• _EXERCISE GOAL_: Extend the forum thread about Carl losing the black stripe down his back, picking up after its final post.

# The Disappearing Stripe



## CM Katie (Sep 28, 2005)

I just noticed the other day that Carl lost the black stripe down his back!!

With the stripe:

























And now, without the stripe:









Excuse me as I mourn the fact that Carl is growing up *cry* :lol:


----------



## Courtney (Jun 2, 2005)

I hear ya! I'm mourning Diesel's growing up as well.  
I just hope Guinness doesn't grow so fast.


----------



## CM Katie (Sep 28, 2005)

Courtney said:


> I hear ya! I'm mourning Diesel's growing up as well.
> I just hope Guinness doesn't grow so fast.


I can't believe Diesel's 10 months!

I also can't believe when Carl was a puppy and not sleeping through the night, not potty-trained, chewing on people's hands, I wished he would grow up. And now that he's grown up...*sob*

*suddenly depressed*


----------



## 2pups622 (Apr 17, 2005)

omg i get the same way with austin it goes to fast


----------



## newf (Jan 28, 2006)

He is still very cute stripe or stripeless. I agree, they grow up way too fast.


----------



## ~Jessie~ (Oct 30, 2005)

He is cute with or without the stripe! It's so funny how much their coats can change as they grow!


----------



## azusaheart (Mar 5, 2005)

Yeah, he'll always be so handsome. Will he keep his black face and tail?

• _RECORDED INFORMATION_:
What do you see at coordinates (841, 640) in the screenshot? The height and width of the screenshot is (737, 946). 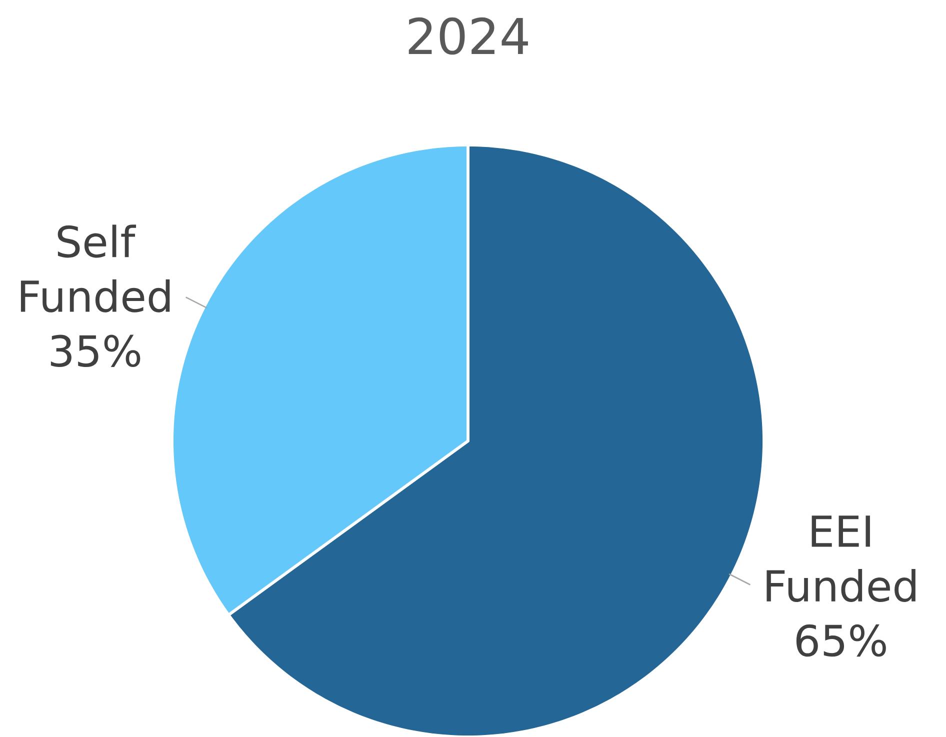 I see `data-label: 65%` at bounding box center [841, 640].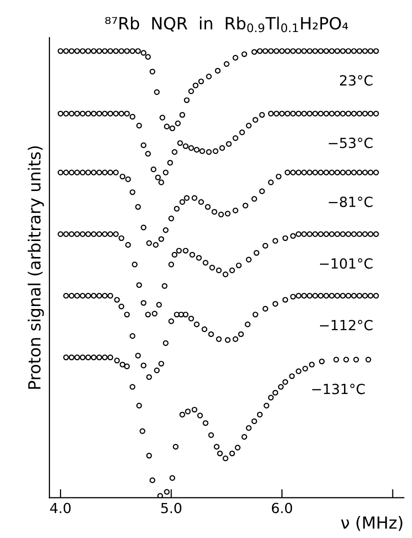 The height and width of the screenshot is (538, 412). What do you see at coordinates (346, 264) in the screenshot?
I see `series-label: −101°C` at bounding box center [346, 264]. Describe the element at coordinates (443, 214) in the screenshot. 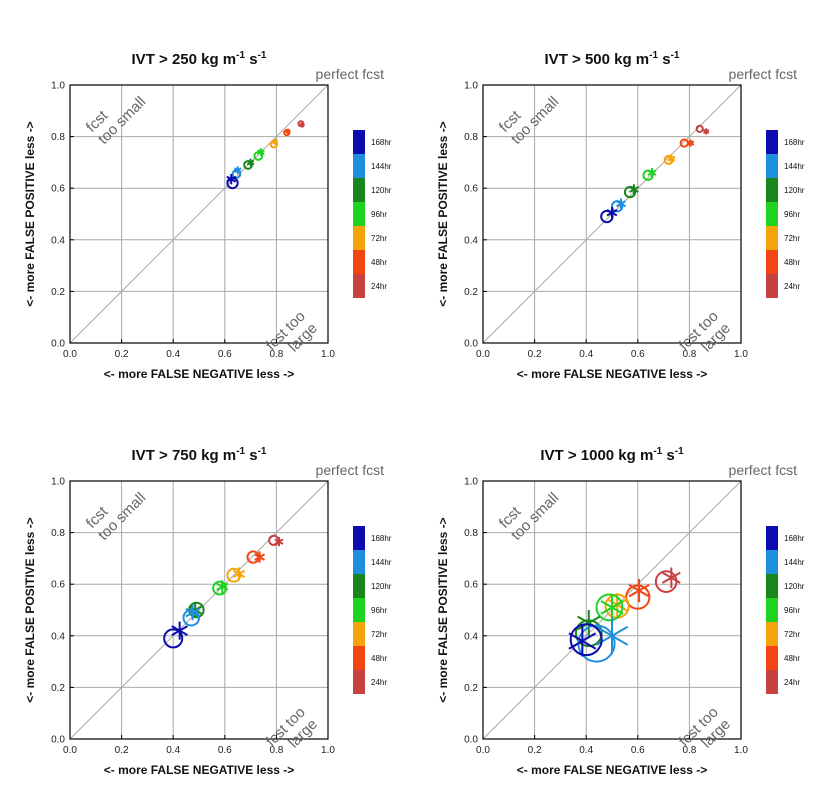

I see `y-axis-label: <- more FALSE POSITIVE less ->` at that location.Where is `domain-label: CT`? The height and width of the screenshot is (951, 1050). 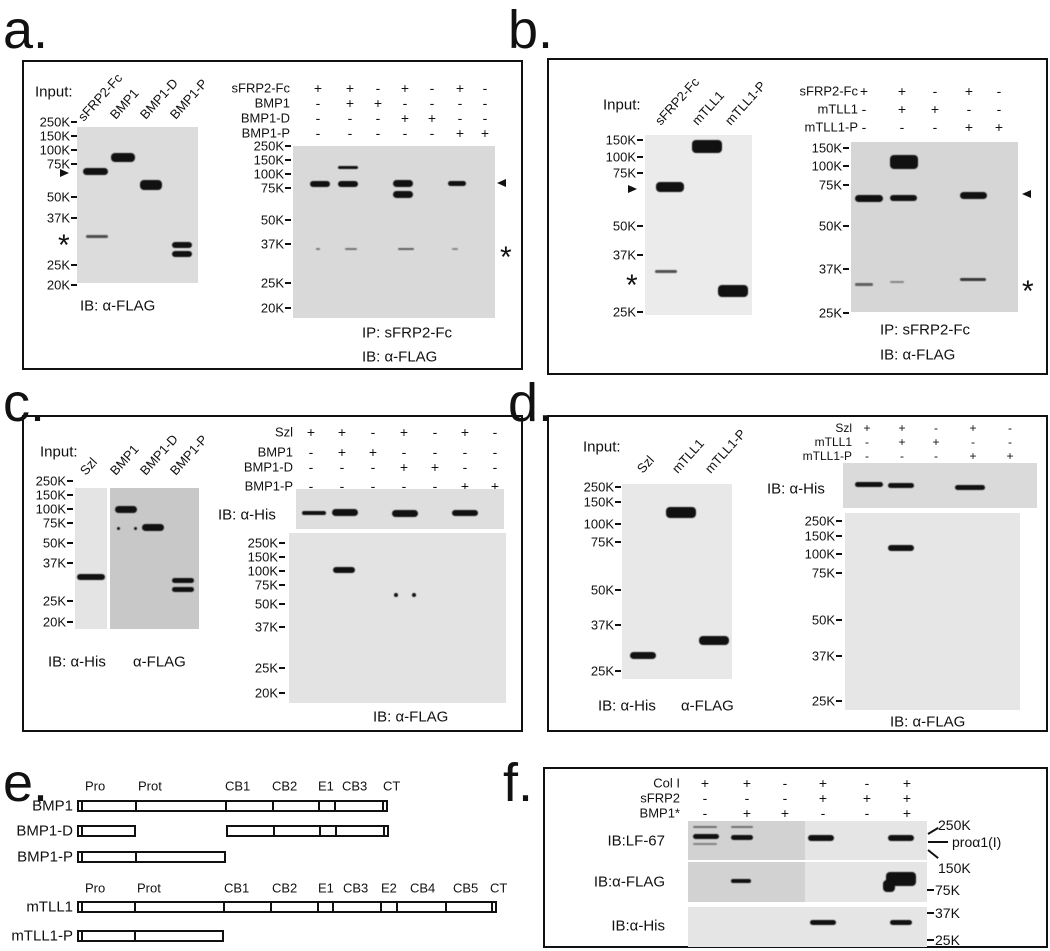 domain-label: CT is located at coordinates (499, 888).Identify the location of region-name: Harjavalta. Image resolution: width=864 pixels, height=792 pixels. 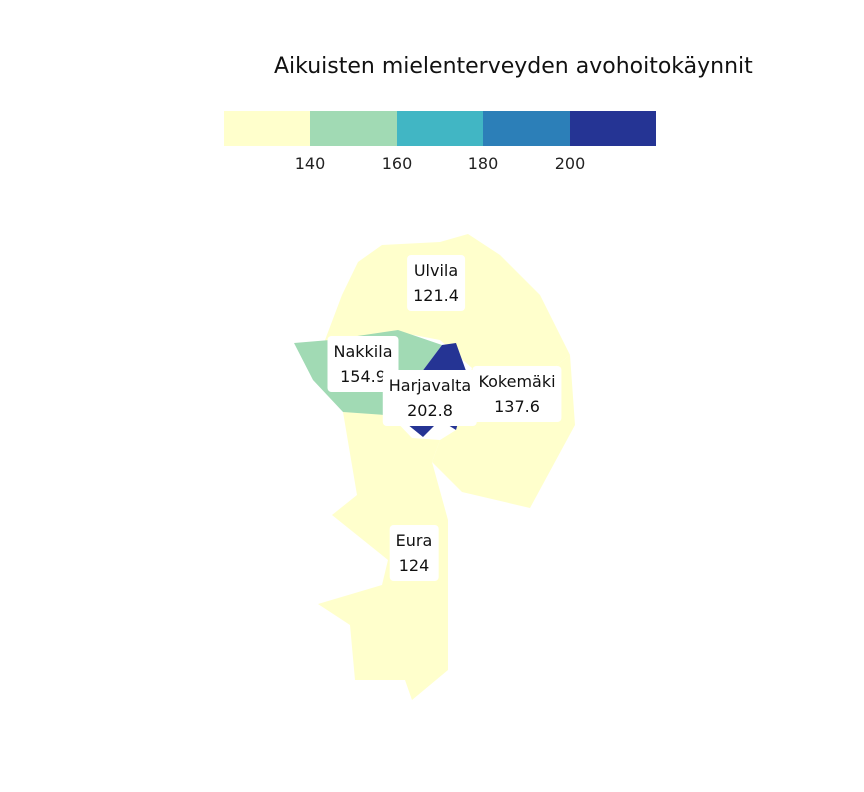
(430, 386).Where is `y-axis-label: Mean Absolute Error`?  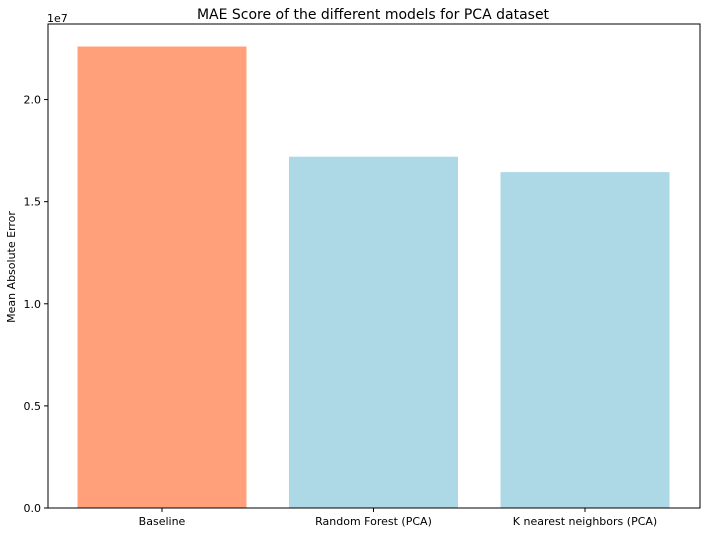
y-axis-label: Mean Absolute Error is located at coordinates (12, 267).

• _EXERCISE RESPONSE_:
----------



## Hello.Kittie (Dec 30, 2005)

Now im afraid bambi will lose his too when he gets older.

They grow so fast . I wish we could stop their growth.


----------



## TareG (Aug 13, 2005)

awww, he is very cute either way, but I know what you mean about them growing too fast!


----------



## CM Katie (Sep 28, 2005)

azusaheart said:


> Yeah, he'll always be so handsome. Will he keep his black face and tail?


I think he will, because his face and tail haven't changed at all. I hope he keeps the black mask at least- I love his black mask!


----------



## Kari (May 13, 2004)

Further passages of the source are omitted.